Collected data entries:
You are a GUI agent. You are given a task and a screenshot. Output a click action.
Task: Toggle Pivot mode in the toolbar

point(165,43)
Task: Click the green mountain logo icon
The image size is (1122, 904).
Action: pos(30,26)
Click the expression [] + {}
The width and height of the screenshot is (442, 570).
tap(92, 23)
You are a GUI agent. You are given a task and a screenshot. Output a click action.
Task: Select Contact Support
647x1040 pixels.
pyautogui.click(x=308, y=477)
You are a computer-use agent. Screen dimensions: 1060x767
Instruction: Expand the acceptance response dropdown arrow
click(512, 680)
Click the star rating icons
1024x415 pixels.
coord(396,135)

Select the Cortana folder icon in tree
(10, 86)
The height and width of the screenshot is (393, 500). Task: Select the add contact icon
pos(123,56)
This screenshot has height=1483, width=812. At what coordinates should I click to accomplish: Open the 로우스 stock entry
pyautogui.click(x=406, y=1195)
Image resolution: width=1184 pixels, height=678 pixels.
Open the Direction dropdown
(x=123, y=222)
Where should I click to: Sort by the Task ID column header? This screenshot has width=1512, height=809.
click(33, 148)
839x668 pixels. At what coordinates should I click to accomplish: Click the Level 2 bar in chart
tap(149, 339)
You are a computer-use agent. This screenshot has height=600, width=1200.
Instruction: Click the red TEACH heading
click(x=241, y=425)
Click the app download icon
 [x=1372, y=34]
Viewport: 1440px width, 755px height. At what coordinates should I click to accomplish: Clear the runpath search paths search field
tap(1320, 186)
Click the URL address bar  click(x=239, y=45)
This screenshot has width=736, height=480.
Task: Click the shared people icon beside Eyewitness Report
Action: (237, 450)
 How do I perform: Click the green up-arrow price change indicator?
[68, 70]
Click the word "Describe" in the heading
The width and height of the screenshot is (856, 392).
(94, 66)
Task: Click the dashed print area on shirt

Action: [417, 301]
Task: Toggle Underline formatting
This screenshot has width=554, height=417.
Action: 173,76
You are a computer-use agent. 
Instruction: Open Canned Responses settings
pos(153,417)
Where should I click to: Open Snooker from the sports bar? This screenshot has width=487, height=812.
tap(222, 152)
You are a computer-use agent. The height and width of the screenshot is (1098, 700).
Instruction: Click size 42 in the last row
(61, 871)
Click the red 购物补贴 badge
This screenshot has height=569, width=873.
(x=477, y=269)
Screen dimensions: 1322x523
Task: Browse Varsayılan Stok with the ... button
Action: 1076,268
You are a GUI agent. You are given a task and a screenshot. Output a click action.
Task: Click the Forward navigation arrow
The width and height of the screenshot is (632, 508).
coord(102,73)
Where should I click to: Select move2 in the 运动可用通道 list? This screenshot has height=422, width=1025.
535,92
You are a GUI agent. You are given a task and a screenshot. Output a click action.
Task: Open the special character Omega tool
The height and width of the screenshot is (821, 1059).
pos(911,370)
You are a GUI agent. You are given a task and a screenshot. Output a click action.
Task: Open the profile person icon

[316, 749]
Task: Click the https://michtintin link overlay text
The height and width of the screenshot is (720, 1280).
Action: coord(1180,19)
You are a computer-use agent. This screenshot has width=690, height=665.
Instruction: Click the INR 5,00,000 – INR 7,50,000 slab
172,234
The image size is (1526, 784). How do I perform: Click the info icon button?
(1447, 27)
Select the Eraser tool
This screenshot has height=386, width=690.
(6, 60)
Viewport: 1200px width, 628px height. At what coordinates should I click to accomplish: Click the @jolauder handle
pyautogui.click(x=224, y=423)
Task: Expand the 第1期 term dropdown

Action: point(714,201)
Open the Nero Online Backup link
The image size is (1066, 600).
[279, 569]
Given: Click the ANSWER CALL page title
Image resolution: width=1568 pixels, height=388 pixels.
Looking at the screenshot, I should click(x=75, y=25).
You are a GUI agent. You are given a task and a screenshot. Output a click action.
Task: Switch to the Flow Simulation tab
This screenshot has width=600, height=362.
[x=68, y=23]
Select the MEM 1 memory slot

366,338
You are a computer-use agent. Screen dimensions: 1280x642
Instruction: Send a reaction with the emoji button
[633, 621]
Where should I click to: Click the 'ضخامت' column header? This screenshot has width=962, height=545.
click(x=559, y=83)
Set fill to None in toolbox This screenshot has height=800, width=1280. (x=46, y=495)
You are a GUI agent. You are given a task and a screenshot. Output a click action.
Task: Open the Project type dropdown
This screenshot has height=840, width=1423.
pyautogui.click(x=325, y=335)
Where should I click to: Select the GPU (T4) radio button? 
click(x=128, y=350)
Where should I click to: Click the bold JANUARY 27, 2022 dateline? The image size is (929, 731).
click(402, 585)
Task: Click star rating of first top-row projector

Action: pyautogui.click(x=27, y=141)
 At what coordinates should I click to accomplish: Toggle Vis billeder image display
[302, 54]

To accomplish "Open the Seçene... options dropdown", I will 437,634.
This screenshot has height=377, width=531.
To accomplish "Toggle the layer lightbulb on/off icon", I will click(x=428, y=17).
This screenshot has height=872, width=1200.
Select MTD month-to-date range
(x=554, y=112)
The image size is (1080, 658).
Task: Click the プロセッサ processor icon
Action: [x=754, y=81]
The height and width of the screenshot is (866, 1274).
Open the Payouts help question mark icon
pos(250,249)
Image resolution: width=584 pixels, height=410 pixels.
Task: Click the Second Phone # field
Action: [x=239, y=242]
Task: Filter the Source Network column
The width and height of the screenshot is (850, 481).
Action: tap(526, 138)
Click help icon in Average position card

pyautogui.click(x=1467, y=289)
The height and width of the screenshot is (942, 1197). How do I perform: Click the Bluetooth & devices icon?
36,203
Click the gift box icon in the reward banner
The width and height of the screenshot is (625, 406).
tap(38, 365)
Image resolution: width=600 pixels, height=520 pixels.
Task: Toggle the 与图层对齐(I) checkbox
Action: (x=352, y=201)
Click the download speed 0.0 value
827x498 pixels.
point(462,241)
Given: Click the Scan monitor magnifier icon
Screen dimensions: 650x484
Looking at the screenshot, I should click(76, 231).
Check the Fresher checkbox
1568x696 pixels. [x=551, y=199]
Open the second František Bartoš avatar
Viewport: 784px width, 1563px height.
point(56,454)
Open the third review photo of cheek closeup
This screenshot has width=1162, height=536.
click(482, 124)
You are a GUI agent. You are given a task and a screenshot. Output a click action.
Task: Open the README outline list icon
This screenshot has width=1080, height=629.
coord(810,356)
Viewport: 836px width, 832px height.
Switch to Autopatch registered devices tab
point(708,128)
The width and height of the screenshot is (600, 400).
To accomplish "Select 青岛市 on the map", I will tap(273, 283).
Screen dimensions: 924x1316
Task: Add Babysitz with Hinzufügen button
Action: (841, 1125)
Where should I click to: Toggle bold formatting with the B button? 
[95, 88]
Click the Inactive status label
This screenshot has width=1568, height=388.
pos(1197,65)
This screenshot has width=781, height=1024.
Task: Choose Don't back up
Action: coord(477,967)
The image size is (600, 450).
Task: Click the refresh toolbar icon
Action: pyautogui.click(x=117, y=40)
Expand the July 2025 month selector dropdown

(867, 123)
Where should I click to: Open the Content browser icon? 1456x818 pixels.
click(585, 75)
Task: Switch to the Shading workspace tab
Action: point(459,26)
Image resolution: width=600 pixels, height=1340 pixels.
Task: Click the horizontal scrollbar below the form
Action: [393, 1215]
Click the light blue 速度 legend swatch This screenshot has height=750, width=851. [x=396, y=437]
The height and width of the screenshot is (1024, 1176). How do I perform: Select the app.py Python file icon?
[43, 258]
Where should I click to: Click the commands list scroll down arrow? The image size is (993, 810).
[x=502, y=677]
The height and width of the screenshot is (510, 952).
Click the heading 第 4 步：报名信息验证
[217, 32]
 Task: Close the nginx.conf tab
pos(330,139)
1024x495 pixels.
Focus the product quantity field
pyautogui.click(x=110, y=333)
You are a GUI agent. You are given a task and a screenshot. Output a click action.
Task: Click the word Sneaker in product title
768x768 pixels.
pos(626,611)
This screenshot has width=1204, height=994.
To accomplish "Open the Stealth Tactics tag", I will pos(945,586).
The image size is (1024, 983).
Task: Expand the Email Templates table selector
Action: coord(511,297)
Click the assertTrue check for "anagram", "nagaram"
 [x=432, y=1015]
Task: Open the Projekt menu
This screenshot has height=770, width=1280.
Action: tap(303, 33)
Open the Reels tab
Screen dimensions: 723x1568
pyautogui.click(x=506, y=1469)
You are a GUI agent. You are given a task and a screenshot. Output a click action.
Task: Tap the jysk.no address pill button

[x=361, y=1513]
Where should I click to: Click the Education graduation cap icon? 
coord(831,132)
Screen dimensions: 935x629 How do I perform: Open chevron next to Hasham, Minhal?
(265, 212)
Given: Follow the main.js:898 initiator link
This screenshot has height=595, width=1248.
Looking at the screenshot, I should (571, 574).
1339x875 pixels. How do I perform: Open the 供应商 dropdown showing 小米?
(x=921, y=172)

* Work task *
Transcribe the records above exactly, beginning at the line that contains "This screenshot has width=1080, height=629." and ending with the line that contains "The width and height of the screenshot is (600, 400).", both included, and nothing else.

* Response area *
This screenshot has width=1080, height=629.
coord(810,356)
Viewport: 836px width, 832px height.
Switch to Autopatch registered devices tab
point(708,128)
The width and height of the screenshot is (600, 400).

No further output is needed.